- Opening Delimiter -

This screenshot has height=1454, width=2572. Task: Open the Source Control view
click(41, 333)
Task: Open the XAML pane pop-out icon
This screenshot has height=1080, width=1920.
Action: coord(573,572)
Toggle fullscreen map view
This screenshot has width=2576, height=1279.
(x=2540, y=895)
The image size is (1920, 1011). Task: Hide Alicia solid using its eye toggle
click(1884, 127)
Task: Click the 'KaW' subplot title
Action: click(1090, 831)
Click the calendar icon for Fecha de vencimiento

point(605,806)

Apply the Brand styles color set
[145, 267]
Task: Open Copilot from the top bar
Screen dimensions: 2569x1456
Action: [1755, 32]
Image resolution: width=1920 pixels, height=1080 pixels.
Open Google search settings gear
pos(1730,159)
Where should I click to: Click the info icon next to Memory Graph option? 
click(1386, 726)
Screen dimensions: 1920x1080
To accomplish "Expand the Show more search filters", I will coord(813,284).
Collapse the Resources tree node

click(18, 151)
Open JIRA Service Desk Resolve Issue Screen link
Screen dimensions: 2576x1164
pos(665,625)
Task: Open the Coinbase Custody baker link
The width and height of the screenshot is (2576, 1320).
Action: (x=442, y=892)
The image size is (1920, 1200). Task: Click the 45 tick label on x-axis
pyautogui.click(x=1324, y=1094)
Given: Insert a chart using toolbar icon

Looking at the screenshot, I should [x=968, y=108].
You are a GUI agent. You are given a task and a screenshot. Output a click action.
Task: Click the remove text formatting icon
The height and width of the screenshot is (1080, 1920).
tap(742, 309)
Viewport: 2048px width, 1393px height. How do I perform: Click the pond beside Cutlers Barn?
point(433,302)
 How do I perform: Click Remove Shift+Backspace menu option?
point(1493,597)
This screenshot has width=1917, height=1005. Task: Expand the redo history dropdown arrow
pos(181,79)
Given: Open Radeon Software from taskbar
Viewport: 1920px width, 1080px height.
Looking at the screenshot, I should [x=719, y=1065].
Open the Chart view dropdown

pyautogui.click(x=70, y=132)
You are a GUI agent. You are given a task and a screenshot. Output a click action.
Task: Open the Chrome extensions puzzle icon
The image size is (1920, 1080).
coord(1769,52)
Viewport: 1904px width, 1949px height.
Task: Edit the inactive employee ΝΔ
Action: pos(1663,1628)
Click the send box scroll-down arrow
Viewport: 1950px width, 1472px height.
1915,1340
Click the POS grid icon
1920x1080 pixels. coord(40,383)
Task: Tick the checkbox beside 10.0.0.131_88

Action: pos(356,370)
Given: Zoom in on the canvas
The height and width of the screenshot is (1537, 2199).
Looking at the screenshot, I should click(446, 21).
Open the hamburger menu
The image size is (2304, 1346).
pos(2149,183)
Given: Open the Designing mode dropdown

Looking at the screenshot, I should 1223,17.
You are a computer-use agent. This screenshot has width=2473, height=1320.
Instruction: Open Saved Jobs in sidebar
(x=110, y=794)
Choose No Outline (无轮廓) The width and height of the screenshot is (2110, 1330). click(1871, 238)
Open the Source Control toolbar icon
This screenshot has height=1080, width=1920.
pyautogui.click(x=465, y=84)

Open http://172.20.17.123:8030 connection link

- Closing Delimiter -

WORK TO BE COMPLETED: Using the entries above, find all lines with "from". Copy them.

OUTPUT OF THE EXERCISE:
Task: Open Copilot from the top bar
Given: Open Radeon Software from taskbar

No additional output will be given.